Introduction: Young age at diagnosis (age < 40) is considered to be an independent factor for poor clinical outcomes in breast cancer patients. Patterns of tumour infiltrating lymphocytes may provide insight into the underlying biology behind this disparity, which is yet to be discovered. Deconvolution algorithms can be used to characterize tumour infiltrating lymphocytes given the gene expression profile of the bulk tumour tissue sample. In this work, models of deconvolution, both novel and existing, were used to extract distinct patterns of tumour-infiltrating immune cells in early onset breast cancer that are significantly associated with clinical outcomes and other molecular signatures.
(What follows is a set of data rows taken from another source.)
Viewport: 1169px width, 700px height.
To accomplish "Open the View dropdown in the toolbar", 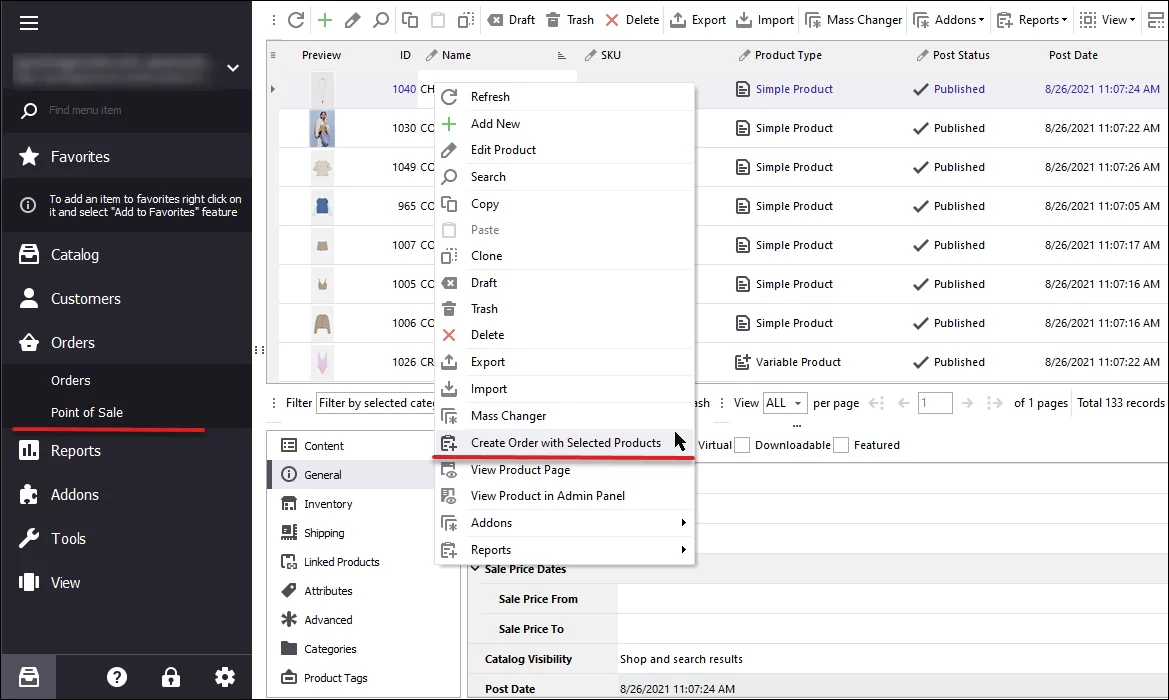I will [x=1106, y=19].
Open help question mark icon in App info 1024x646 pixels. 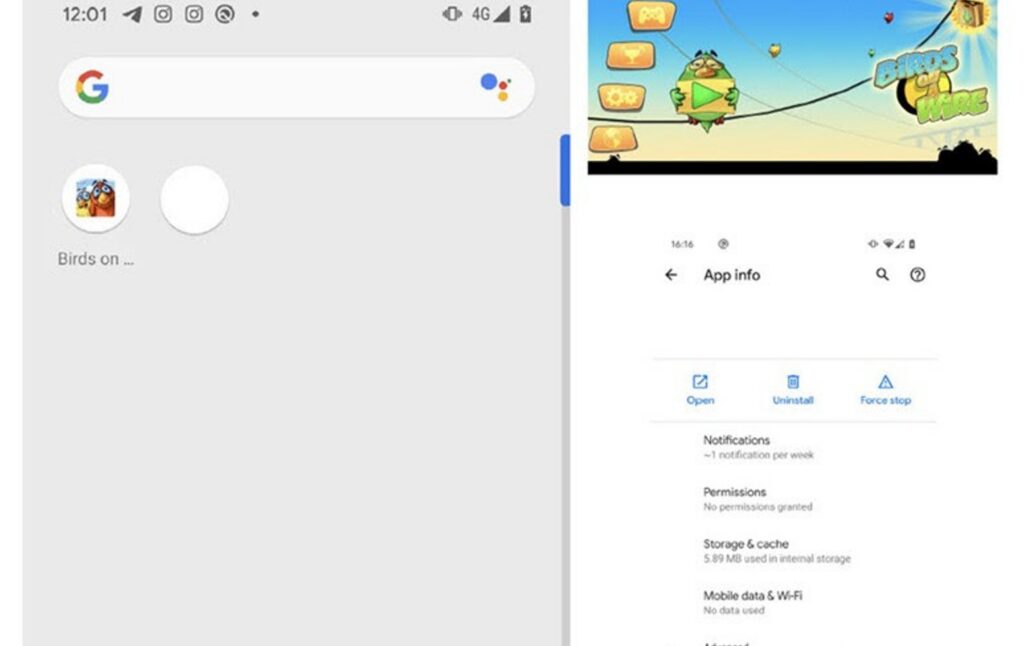point(918,275)
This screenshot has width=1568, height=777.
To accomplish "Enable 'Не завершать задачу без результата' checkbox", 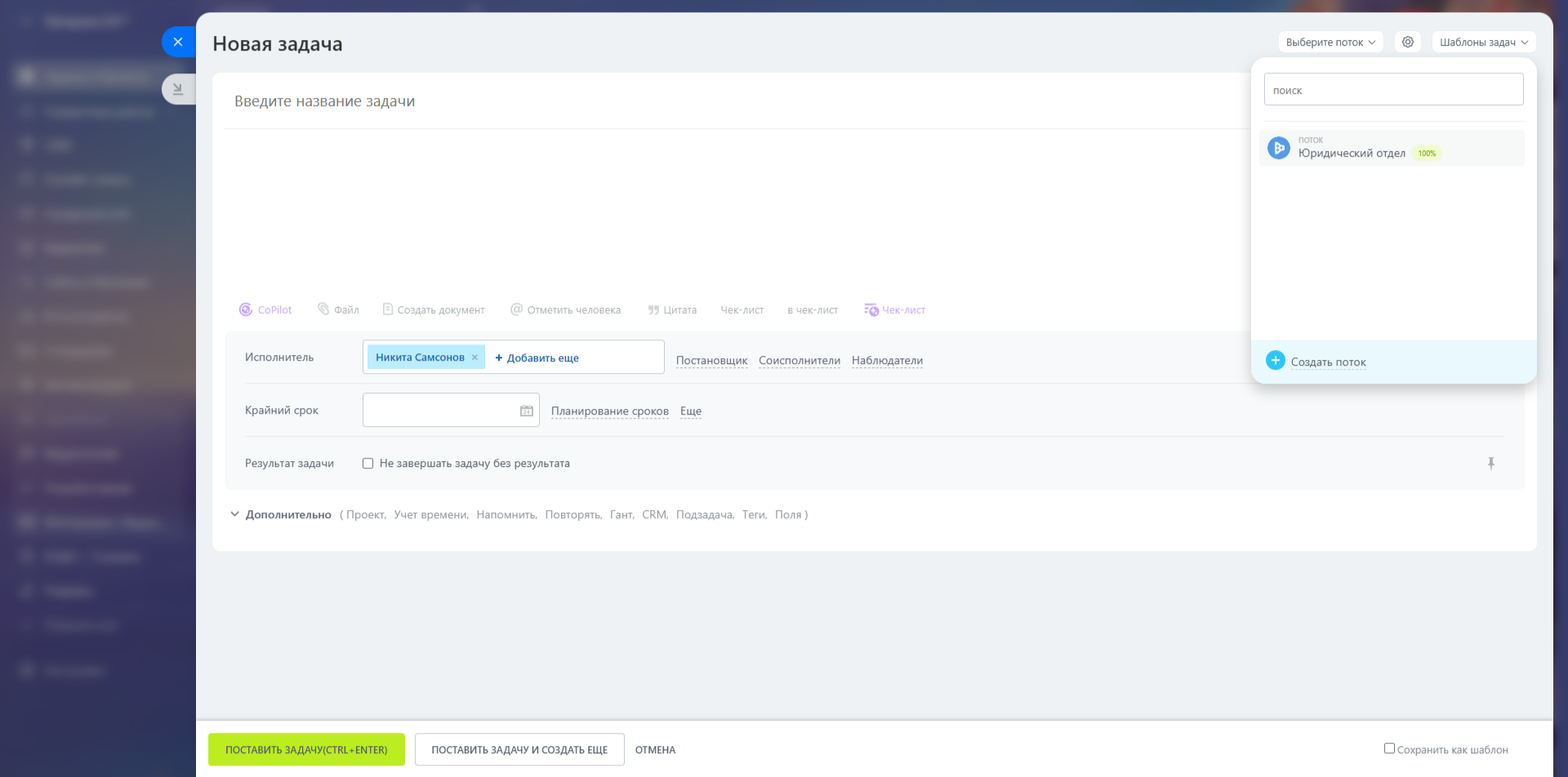I will pos(368,464).
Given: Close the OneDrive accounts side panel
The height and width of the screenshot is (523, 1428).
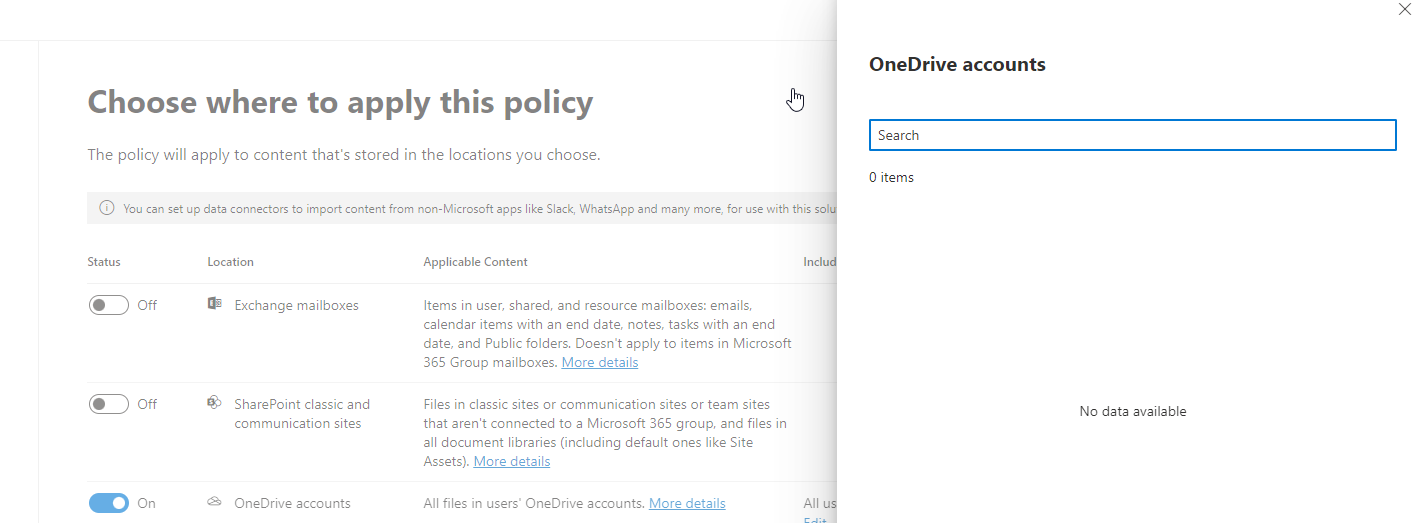Looking at the screenshot, I should tap(1404, 9).
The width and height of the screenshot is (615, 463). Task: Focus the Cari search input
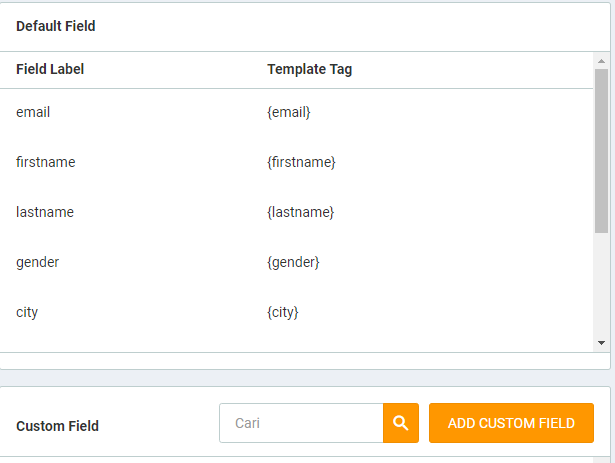click(x=300, y=423)
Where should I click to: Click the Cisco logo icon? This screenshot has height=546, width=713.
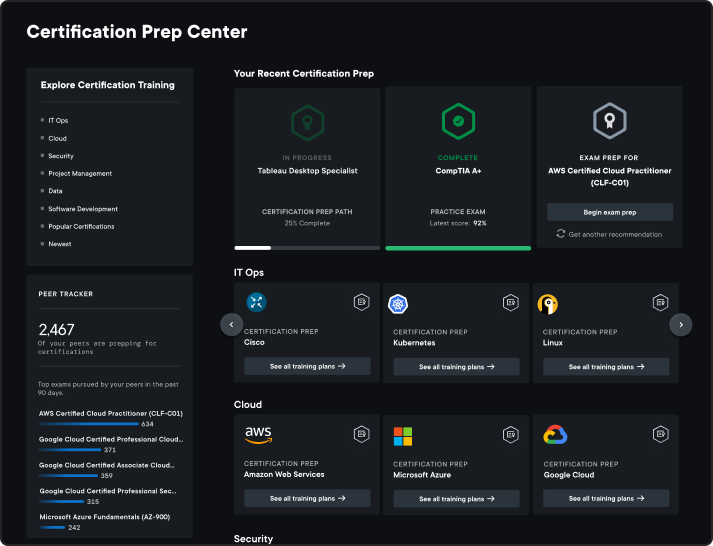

Methods: The tumour immune landscape was characterized by computational deconvolution of bulk tissue transcriptomes using an existing tool (TIMER) as well as developing a novel tool based on deep learning – neural network immune contexture estimator (NNICE). Pseudo-bulk gene expression profiles were simulated by leveraging single cell RNA-sequencing data from immune and breast cancer cells with known cell type compositions. Pseudo-bulk profiles were used to optimize deep learning model with deep quartile regression to provide estimates for cell fractions given bulk transcriptomes. Then, the characterized tumour immune landscape was associated with clinical outcomes in early onset breast cancer using large-scale breast cancer datasets. Results: Immune cell abundance estimates from TIMER revealed that clinical outcomes of early onset breast cancer patients were more significantly affected by the abundance of CD8+ cytotoxic T cells, but to a lesser extent in the old patients. NNICE model of deconvolution produced more accurate predictions of cell type composition from bulk transcriptomes on training dataset. However, performance of NNICE model was not robust across different datasets, and the estimates on breast cancer datasets showed inconsistent results across cohorts. Conclusion: The canonical survival disparity of early onset breast cancer patients was observed but the TIL landscape identified by current deconvolution algorithms do not give consistent results. Novel models of deconvolution built on state-of-the-art deep learning frameworks leveraging scRNA-seq data have potential to produce accurate estimates of cell type proportions; however, further research is needed to optimize these algorithms to be robust to differences between transcriptomic datasets.